======== Record excerpts ========

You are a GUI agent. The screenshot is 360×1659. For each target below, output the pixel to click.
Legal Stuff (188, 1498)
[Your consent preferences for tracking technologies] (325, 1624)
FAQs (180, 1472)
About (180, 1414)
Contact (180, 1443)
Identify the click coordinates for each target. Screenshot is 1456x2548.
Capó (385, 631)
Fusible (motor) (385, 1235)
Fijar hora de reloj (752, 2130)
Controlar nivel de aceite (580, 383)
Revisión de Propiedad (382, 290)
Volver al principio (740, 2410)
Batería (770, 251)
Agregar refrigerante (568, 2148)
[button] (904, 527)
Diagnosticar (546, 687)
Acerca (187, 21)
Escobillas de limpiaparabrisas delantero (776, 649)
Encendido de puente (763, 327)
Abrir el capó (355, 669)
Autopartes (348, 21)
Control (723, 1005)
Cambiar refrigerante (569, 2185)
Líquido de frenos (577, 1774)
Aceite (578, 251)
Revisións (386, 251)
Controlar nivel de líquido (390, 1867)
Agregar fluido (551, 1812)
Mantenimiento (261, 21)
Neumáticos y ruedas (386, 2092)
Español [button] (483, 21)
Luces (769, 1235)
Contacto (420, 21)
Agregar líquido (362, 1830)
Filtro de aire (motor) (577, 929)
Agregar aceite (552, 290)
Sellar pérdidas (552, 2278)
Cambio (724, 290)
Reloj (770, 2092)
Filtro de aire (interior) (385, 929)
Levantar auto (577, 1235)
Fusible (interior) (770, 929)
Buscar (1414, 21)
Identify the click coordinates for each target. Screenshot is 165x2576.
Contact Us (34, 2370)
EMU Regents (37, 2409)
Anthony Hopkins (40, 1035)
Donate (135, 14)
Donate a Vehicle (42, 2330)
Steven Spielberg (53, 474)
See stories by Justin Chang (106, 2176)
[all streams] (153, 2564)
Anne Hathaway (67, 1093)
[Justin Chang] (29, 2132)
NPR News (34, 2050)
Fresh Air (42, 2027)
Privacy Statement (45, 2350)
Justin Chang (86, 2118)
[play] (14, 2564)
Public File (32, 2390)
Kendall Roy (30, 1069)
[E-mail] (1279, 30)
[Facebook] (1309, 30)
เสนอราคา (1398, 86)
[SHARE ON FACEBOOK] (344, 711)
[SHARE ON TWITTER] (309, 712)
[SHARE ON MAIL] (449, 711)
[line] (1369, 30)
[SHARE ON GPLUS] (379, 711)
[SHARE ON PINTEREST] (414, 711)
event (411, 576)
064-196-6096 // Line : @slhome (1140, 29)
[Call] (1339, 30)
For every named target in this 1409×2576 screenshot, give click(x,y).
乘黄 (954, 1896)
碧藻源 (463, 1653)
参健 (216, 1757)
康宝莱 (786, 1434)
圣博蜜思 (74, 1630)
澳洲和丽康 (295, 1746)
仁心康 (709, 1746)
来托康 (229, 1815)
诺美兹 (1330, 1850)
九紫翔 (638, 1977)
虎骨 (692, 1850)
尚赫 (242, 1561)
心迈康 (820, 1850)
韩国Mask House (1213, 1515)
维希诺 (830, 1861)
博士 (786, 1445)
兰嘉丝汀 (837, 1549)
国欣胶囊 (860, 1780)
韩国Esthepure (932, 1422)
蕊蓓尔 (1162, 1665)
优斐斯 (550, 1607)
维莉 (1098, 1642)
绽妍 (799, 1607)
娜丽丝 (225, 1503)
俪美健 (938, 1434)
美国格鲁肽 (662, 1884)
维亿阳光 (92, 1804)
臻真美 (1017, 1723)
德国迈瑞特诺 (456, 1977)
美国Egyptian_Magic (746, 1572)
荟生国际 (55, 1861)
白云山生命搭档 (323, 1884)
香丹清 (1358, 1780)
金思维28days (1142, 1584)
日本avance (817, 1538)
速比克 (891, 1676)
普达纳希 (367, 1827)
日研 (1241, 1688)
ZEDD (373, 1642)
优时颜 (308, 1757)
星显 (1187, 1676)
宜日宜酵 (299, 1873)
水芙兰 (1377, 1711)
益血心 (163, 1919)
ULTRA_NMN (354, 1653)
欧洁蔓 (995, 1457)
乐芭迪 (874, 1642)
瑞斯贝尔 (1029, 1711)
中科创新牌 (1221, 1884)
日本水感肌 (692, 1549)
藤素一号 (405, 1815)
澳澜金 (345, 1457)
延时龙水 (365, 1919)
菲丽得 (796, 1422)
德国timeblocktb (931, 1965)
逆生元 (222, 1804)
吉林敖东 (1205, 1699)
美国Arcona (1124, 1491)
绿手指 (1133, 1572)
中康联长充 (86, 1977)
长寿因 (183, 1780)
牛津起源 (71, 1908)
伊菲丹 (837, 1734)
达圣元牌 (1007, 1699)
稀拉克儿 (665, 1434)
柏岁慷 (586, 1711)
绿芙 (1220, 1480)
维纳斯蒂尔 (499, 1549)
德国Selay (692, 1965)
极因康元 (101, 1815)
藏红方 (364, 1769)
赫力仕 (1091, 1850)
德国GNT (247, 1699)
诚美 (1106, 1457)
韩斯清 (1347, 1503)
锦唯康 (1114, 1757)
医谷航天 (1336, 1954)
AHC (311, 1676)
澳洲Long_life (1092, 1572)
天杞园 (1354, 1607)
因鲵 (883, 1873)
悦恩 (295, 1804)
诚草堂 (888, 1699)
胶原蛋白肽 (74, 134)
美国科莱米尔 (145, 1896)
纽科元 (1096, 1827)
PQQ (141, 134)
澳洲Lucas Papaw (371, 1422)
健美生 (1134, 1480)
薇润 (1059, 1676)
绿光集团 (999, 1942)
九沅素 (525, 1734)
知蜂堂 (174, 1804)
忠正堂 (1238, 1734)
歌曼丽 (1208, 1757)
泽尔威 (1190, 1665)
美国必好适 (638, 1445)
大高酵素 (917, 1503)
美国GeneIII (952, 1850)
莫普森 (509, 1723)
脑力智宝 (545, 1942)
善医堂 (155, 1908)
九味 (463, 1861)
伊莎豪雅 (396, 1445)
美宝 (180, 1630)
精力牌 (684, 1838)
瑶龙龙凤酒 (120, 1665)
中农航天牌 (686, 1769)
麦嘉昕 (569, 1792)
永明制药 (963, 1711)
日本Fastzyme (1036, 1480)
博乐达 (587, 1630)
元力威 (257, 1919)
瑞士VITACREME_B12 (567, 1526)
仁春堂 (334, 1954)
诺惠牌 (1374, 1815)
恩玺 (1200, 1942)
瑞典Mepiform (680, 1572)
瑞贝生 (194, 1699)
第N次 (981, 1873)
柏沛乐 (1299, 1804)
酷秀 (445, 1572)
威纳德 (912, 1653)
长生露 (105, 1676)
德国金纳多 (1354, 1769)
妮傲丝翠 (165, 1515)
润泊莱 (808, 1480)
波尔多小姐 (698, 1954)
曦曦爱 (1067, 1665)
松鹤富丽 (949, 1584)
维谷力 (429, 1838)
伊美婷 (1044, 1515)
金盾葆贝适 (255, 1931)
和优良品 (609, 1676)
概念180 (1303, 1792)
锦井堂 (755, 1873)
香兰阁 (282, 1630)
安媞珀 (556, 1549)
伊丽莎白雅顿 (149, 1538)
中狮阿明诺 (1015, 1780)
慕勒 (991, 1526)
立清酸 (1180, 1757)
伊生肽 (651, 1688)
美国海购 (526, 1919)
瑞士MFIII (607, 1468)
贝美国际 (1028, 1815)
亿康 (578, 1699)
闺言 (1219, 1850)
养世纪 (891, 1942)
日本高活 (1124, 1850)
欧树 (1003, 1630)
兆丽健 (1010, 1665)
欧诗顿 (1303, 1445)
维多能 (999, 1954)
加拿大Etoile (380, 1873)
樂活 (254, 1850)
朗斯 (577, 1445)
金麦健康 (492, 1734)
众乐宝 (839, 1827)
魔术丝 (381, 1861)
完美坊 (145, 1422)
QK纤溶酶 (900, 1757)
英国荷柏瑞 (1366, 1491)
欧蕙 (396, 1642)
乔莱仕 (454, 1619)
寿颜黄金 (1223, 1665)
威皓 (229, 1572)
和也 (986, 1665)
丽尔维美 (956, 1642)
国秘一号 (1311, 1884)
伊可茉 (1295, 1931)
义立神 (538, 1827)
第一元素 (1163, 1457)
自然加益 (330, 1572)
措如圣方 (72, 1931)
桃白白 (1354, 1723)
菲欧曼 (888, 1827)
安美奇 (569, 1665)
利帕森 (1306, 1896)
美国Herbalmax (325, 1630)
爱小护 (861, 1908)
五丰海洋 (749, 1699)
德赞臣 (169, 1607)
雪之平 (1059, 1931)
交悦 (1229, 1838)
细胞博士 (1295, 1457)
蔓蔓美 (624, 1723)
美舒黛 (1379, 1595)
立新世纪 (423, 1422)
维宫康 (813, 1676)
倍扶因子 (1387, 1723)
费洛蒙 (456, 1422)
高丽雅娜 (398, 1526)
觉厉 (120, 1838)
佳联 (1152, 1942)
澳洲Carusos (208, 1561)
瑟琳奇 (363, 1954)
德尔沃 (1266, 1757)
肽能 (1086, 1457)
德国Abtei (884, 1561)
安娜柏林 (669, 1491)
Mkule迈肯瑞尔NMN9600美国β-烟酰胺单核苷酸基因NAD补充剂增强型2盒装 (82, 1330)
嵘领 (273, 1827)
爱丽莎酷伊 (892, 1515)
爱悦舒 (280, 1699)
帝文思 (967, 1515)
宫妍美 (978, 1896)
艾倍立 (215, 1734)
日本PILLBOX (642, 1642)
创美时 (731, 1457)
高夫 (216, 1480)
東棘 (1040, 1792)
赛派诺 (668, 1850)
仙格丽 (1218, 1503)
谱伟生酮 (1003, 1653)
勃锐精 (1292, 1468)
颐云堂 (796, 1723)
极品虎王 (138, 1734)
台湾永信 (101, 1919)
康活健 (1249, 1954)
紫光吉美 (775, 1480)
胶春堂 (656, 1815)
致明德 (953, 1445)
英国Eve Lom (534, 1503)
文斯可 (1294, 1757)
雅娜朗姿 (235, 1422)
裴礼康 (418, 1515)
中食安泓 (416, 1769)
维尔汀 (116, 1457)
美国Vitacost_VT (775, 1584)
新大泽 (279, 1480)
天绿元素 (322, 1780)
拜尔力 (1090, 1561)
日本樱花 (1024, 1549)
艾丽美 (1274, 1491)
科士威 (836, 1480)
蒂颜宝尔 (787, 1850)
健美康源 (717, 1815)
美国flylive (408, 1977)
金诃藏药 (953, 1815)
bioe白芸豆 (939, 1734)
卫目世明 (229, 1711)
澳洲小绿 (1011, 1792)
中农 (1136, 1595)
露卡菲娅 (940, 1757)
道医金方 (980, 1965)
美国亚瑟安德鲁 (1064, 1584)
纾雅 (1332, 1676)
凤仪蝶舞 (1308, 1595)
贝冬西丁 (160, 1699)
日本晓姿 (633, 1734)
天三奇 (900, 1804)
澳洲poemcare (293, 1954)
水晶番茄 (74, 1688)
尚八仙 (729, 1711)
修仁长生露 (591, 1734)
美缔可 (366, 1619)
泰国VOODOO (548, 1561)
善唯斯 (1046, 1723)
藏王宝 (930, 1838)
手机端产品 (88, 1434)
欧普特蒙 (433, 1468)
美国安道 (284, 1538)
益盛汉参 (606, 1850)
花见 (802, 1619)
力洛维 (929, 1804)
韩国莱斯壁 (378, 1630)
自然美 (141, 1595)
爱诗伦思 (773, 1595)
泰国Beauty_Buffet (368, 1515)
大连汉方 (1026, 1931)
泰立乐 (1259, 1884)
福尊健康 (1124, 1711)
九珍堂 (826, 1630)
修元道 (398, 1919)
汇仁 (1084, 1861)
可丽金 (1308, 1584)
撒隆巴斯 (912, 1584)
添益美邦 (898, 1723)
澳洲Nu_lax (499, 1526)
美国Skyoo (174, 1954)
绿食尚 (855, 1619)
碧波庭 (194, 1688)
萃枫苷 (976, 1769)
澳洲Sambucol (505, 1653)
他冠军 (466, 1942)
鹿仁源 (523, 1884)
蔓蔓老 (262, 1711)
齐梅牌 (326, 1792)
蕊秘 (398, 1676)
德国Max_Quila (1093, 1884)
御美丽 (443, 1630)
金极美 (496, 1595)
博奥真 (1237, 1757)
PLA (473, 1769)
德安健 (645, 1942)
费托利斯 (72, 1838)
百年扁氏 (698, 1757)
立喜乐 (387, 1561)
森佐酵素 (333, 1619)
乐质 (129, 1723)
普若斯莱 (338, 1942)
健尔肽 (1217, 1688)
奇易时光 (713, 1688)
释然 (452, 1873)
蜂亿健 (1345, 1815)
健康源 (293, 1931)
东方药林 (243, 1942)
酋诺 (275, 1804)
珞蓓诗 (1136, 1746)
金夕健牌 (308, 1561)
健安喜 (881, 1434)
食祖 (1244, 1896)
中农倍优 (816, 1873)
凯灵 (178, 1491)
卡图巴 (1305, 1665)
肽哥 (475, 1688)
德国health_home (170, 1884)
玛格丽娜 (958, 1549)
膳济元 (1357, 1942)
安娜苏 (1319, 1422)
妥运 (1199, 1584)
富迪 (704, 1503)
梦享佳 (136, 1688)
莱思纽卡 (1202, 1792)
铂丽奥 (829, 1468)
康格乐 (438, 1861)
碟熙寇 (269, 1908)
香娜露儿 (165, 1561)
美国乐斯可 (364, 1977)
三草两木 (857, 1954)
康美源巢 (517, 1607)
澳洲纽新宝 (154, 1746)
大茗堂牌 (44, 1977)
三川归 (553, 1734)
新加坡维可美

========

**What the task requires:** Repeat exactly the lines above from the one with "Mkule迈肯瑞尔NMN9600美国β-烟酰胺单核苷酸基因NAD补充剂增强型2盒装 (82, 1330)" up to and including the one with "百年扁氏 (698, 1757)". No other line belongs in the reply.

**Reply:**
Mkule迈肯瑞尔NMN9600美国β-烟酰胺单核苷酸基因NAD补充剂增强型2盒装 (82, 1330)
嵘领 (273, 1827)
爱丽莎酷伊 (892, 1515)
爱悦舒 (280, 1699)
帝文思 (967, 1515)
宫妍美 (978, 1896)
艾倍立 (215, 1734)
日本PILLBOX (642, 1642)
创美时 (731, 1457)
高夫 (216, 1480)
東棘 (1040, 1792)
赛派诺 (668, 1850)
仙格丽 (1218, 1503)
谱伟生酮 (1003, 1653)
勃锐精 (1292, 1468)
颐云堂 (796, 1723)
极品虎王 (138, 1734)
台湾永信 (101, 1919)
康活健 (1249, 1954)
紫光吉美 (775, 1480)
胶春堂 (656, 1815)
致明德 (953, 1445)
英国Eve Lom (534, 1503)
文斯可 (1294, 1757)
雅娜朗姿 (235, 1422)
裴礼康 (418, 1515)
中食安泓 (416, 1769)
维尔汀 (116, 1457)
美国Vitacost_VT (775, 1584)
新大泽 (279, 1480)
天绿元素 (322, 1780)
拜尔力 (1090, 1561)
日本樱花 (1024, 1549)
艾丽美 (1274, 1491)
科士威 (836, 1480)
蒂颜宝尔 (787, 1850)
健美康源 (717, 1815)
美国flylive (408, 1977)
金诃藏药 (953, 1815)
bioe白芸豆 (939, 1734)
卫目世明 (229, 1711)
澳洲小绿 (1011, 1792)
中农 (1136, 1595)
露卡菲娅 (940, 1757)
道医金方 (980, 1965)
美国亚瑟安德鲁 (1064, 1584)
纾雅 (1332, 1676)
凤仪蝶舞 (1308, 1595)
贝冬西丁 (160, 1699)
日本晓姿 (633, 1734)
天三奇 (900, 1804)
澳洲poemcare (293, 1954)
水晶番茄 (74, 1688)
尚八仙 (729, 1711)
修仁长生露 (591, 1734)
美缔可 (366, 1619)
泰国VOODOO (548, 1561)
善唯斯 (1046, 1723)
藏王宝 (930, 1838)
手机端产品 (88, 1434)
欧普特蒙 (433, 1468)
美国安道 (284, 1538)
益盛汉参 (606, 1850)
花见 (802, 1619)
力洛维 (929, 1804)
韩国莱斯壁 (378, 1630)
自然美 (141, 1595)
爱诗伦思 (773, 1595)
泰国Beauty_Buffet (368, 1515)
大连汉方 (1026, 1931)
泰立乐 (1259, 1884)
福尊健康 (1124, 1711)
九珍堂 (826, 1630)
修元道 (398, 1919)
汇仁 (1084, 1861)
可丽金 (1308, 1584)
撒隆巴斯 (912, 1584)
添益美邦 (898, 1723)
澳洲Nu_lax (499, 1526)
美国Skyoo (174, 1954)
绿食尚 (855, 1619)
碧波庭 (194, 1688)
萃枫苷 (976, 1769)
澳洲Sambucol (505, 1653)
他冠军 (466, 1942)
鹿仁源 (523, 1884)
蔓蔓老 (262, 1711)
齐梅牌 (326, 1792)
蕊秘 (398, 1676)
德国Max_Quila (1093, 1884)
御美丽 (443, 1630)
金极美 (496, 1595)
博奥真 (1237, 1757)
PLA (473, 1769)
德安健 (645, 1942)
费托利斯 (72, 1838)
百年扁氏 (698, 1757)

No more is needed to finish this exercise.